== EXERCISE INPUT ==

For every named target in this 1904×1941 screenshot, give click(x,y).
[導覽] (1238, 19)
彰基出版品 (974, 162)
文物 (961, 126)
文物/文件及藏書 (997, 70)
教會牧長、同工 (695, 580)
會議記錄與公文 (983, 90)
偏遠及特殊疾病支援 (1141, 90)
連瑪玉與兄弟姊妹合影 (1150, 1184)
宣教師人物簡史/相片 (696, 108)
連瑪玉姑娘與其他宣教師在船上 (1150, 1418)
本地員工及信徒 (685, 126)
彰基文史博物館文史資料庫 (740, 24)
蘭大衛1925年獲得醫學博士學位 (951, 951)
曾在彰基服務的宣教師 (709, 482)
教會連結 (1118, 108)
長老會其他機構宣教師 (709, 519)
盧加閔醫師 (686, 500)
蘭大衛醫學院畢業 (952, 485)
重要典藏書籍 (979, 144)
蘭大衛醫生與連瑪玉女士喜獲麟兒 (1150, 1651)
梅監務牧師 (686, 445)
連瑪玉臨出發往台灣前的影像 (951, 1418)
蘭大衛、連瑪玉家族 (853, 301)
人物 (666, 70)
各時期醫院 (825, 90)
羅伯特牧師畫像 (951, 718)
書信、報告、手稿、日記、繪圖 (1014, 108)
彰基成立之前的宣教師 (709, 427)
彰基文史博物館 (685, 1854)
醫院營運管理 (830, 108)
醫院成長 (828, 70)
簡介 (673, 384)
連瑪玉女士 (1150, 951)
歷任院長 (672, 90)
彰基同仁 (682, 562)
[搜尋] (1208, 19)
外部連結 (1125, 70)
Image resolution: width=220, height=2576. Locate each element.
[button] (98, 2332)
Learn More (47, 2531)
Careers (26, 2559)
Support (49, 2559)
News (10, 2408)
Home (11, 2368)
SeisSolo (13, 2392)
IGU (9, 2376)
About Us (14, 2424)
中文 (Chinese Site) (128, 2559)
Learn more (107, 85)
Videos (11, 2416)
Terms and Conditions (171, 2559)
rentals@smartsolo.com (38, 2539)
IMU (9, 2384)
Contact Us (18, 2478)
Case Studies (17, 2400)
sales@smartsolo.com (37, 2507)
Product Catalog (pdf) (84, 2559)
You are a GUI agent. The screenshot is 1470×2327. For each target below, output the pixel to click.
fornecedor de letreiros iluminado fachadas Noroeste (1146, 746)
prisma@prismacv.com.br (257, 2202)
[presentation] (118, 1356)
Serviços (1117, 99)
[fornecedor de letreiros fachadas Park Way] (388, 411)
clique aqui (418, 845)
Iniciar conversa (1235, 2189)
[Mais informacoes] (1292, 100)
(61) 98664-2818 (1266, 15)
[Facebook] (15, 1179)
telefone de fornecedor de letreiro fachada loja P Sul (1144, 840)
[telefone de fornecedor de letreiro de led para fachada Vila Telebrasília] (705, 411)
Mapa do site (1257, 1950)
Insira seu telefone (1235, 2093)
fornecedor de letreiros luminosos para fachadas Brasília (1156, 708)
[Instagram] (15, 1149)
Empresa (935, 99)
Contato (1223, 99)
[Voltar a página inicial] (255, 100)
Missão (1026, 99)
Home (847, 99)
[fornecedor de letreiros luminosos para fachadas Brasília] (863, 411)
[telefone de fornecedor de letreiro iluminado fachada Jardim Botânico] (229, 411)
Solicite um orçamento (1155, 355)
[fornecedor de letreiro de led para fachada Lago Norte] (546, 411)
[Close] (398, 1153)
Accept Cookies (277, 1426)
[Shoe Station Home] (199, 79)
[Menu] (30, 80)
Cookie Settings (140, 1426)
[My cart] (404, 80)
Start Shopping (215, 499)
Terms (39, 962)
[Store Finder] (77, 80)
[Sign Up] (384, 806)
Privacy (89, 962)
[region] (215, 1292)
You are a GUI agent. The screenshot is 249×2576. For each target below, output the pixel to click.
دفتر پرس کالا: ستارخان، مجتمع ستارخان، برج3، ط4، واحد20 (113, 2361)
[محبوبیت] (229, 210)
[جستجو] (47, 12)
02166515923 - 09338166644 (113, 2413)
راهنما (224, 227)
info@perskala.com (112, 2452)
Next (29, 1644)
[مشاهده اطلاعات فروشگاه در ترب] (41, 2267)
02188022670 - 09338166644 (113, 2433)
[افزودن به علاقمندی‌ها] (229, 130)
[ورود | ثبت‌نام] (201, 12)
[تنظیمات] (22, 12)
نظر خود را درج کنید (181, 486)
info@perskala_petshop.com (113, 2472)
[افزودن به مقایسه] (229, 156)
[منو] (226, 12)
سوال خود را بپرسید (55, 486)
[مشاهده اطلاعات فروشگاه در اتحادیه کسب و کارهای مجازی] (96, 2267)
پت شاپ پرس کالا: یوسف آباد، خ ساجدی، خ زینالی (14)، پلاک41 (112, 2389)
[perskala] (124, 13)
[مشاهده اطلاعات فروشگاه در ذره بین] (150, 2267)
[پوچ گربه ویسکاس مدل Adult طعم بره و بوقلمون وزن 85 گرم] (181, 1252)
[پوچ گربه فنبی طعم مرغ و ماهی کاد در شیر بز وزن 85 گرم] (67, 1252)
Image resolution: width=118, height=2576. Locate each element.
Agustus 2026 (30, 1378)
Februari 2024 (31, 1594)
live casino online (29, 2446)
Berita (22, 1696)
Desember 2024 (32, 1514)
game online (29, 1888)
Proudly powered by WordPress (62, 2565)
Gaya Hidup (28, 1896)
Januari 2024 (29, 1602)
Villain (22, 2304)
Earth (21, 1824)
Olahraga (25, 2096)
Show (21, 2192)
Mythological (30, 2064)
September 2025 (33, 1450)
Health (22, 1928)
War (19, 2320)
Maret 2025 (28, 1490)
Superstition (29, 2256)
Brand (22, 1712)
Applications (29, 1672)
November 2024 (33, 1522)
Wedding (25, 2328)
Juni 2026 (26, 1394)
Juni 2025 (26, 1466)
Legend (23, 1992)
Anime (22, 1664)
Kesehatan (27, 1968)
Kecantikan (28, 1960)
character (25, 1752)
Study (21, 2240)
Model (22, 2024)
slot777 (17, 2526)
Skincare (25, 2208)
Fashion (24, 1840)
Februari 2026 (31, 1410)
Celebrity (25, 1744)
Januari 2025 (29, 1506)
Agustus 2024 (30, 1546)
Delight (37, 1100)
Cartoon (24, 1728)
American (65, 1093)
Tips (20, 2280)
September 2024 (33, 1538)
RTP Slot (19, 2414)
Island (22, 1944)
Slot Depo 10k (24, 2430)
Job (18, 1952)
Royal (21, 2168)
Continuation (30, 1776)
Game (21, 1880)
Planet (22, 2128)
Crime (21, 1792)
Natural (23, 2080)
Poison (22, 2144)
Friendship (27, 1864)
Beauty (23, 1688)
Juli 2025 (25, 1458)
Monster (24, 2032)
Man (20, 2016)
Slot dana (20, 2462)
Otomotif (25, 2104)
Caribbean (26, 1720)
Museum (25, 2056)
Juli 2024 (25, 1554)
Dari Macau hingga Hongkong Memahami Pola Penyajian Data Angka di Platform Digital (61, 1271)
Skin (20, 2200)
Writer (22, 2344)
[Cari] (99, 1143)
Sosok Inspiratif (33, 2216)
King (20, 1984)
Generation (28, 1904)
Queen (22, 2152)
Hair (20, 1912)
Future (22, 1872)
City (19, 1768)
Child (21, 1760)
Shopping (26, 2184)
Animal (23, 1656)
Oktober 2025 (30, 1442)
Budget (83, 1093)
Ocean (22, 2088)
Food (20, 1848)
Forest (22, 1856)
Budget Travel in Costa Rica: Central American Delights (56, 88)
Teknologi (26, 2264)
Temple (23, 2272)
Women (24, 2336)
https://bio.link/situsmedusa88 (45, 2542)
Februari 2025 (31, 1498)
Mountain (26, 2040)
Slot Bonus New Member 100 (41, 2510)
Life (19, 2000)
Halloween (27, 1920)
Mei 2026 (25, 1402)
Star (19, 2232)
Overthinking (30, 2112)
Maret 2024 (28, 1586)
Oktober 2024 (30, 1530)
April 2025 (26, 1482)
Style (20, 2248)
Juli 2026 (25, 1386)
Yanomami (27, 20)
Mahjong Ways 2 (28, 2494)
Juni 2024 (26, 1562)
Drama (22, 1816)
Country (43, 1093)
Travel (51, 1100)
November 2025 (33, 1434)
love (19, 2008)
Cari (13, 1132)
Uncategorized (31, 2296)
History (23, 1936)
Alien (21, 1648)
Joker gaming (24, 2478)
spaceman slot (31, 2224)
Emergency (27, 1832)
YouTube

===

◆ ASSIGNED TASK
Tally the lines of the material above that include the string "output", then give the number with no other text.

◆ SOLVED EXERCISE
2